At 9:27 p.m. on Election Day, when it was clear a Metro referendum crucial to both of their road-building budgets had passed, Harris County Commissioner Steve Radack’s phone buzzed with a text message from Houston Mayor Annise Parker: “Maybe we can tackle world peace next.”

The note hinted at the unlikeliness of their pact. As recently as August, before the cooperative push for a “yes” vote on the Metro referendum, the bombastic Radack, long a city critic, could be counted among the anti-Parker crowd.

And while it is not world peace, this political odd couple’s new alliance could spur progress on several languishing projects, most notably a joint city-county inmate processing center that first was proposed in the 1990s.

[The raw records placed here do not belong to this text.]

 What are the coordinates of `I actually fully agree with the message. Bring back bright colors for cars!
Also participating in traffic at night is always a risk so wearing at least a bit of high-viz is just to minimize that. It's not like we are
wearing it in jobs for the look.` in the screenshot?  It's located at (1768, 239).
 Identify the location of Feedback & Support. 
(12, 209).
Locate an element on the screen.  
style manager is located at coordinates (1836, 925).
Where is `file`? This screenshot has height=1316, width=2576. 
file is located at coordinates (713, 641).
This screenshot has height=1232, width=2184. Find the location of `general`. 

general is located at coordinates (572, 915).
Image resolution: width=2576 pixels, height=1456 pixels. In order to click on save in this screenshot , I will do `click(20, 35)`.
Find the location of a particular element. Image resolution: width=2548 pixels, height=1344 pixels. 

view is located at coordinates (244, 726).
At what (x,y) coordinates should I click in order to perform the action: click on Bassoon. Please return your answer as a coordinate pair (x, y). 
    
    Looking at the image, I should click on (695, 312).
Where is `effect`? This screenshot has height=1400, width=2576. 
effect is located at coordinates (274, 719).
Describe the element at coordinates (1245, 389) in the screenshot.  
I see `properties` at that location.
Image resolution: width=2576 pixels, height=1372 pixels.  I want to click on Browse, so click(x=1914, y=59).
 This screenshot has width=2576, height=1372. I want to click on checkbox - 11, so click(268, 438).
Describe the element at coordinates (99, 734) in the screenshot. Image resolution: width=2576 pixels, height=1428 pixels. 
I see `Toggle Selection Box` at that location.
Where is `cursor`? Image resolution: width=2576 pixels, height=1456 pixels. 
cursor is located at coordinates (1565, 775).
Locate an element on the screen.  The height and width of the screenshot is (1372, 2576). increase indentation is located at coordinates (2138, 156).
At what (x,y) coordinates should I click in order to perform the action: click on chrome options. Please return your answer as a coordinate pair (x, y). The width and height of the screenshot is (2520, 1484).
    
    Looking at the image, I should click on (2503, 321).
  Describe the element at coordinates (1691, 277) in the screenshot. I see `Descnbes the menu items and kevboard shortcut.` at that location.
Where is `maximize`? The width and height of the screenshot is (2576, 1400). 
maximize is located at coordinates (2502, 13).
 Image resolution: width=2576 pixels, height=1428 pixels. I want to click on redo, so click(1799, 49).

Over his steak salad, her bowl of chili and two iced teas at Tony’s last Wednesday, Parker and Radack decided movement could come on the processing center as early as next month, perhaps in the form of a clear plan presented to Commissioners Court and City Council.

“The processing facility is something that’s been brewing for a very long time. We need some resolution,” Parker said. “Commissioner Radack was previously in law enforcement, and he understands these issues. He’s interested in taking some lead on it in the county.”

Radack, a former Houston policeman and county constable, already has talked to other members of Commissioners Court and the county’s top budget and social services directors about moving forward.

“There’s a strong possibility we can help a lot of people, like the mentally ill,” Radack said. “I think we can operate much more efficiently, save taxpayers’ money, and do a better job. That potential is there. It’s time to seize the opportunity and get it going.”

It all sounds good, and this is certainly a sensible project. They’re also continuing to talk about jointly doing a crime lab that is independent of HPD – the city’s crime lab proposal is still a theoretical entity at this point – and about dealing with the city’s great backlog of rape kits. If all this comes together, it would be a pretty nice legacy for Parker no matter what happens in next year’s election.